[[ Records for the exercise open ]]
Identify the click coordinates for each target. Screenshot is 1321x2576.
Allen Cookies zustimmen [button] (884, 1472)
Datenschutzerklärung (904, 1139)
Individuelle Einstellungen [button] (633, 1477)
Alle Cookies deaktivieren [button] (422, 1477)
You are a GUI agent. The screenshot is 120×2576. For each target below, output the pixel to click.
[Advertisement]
[[ Records for the exercise closed ]]
Task description. The records above are to be restated word for word.

Result.
Identify the click coordinates for each target. Screenshot is 1321x2576.
Allen Cookies zustimmen [button] (884, 1472)
Datenschutzerklärung (904, 1139)
Individuelle Einstellungen [button] (633, 1477)
Alle Cookies deaktivieren [button] (422, 1477)
You are a GUI agent. The screenshot is 120×2576. For each target below, output the pixel to click.
[Advertisement]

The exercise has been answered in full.